----- Article
The Culture, The City and Jesus.

A PERSONAL JOURNEY: PASTOR ANDREW

Cities are extraordinary places. It’s where the people are. 100 cities account for more than 30% of the world’s economy and almost all of its innovation. For the first time in history more than 50% of the world’s population lives in cities. I’ve spent time travelling to major cities in the world. It does not make me better. I’m just curious.

 

I’ve lived and worked in the United States for the past 13 years. I love the city of Austin. I love its music and mixture business, civic, education, entertainment and technical people. I love the life both day-time and especially at night-time. But like I said – I’m curious.

 

It seems to me that Jesus and Culture are in crisis. If Jesus if perfect and our Culture is man-made how can perfection interact with imperfection? Can the Christian faith be represented in non-cultural forms? No! I don’t believe it can. I’ll present you four views from the past 10 years and then ask a question.
----------
----- Extracted records
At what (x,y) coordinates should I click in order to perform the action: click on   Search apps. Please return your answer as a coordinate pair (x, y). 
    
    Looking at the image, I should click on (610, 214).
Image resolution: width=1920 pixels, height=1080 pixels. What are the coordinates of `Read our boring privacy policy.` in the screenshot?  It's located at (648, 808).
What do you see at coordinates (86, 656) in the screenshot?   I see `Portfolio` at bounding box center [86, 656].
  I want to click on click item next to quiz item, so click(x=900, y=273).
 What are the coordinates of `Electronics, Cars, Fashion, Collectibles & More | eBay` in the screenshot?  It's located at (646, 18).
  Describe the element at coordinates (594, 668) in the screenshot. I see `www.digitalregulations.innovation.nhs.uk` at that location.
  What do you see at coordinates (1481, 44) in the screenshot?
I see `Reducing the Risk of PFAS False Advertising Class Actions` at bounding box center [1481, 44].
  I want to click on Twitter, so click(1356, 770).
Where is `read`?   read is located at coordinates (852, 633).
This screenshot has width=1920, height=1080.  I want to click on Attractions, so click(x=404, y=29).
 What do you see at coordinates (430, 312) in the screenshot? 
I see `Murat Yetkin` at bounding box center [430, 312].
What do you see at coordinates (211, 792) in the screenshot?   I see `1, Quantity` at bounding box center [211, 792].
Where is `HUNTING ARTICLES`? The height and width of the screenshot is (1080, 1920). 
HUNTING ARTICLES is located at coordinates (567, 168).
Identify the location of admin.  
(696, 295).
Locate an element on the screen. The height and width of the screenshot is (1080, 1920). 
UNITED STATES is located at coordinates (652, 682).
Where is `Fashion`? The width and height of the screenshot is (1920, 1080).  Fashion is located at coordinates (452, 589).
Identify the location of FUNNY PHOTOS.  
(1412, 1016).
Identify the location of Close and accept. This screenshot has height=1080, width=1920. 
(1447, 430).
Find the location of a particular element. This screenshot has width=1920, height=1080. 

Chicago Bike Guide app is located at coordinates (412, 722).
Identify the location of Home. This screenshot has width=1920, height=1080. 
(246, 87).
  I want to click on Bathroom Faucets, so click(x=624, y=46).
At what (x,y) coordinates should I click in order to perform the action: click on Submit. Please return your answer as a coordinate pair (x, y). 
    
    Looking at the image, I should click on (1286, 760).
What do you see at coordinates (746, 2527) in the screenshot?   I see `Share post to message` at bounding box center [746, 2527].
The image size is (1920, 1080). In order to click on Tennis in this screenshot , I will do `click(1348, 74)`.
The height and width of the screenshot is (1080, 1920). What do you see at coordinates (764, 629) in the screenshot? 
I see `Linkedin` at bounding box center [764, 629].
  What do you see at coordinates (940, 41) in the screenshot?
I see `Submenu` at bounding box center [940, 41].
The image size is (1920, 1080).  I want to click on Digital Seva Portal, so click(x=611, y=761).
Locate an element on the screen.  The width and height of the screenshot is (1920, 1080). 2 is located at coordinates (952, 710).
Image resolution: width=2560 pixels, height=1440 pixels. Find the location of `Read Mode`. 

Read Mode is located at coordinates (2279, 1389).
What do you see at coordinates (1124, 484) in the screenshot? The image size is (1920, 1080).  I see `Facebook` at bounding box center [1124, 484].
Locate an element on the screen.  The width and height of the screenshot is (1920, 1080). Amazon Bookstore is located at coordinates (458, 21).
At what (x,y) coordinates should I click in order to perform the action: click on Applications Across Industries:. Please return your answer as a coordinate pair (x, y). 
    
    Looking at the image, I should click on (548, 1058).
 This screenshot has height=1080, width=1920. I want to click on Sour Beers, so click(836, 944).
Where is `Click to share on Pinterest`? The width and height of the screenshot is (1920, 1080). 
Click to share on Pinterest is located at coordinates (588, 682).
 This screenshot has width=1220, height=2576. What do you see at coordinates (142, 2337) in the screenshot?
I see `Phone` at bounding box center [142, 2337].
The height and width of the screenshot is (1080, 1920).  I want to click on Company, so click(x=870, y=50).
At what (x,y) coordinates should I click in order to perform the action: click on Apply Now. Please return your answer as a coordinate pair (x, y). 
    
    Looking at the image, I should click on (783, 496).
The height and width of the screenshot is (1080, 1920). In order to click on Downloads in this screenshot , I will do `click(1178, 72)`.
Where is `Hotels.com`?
----------
§ **Instruction**:
For each statement below, say yes or no to whether it agrees with the article on culture, the city and Jesus, and quote the words of the article that decide it.
(a) The author has lived and worked in the United States for the past 13 years.
(b) The author says that travelling to major cities has made the author better.
(c) The author believes the Christian faith can be represented in non-cultural forms.

§ **Solution**:
(a) Yes: "I’ve lived and worked in the United States for the past 13 years."
(b) No: "It does not make me better."
(c) No: "No! I don’t believe it can."